What you need to do → The entries follow. Print each one exactly.

(Saved entries)
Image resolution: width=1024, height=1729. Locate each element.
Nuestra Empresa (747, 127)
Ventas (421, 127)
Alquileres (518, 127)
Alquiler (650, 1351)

Response box →
Image resolution: width=1024, height=1729. Locate each element.
Nuestra Empresa (747, 127)
Ventas (421, 127)
Alquileres (518, 127)
Alquiler (650, 1351)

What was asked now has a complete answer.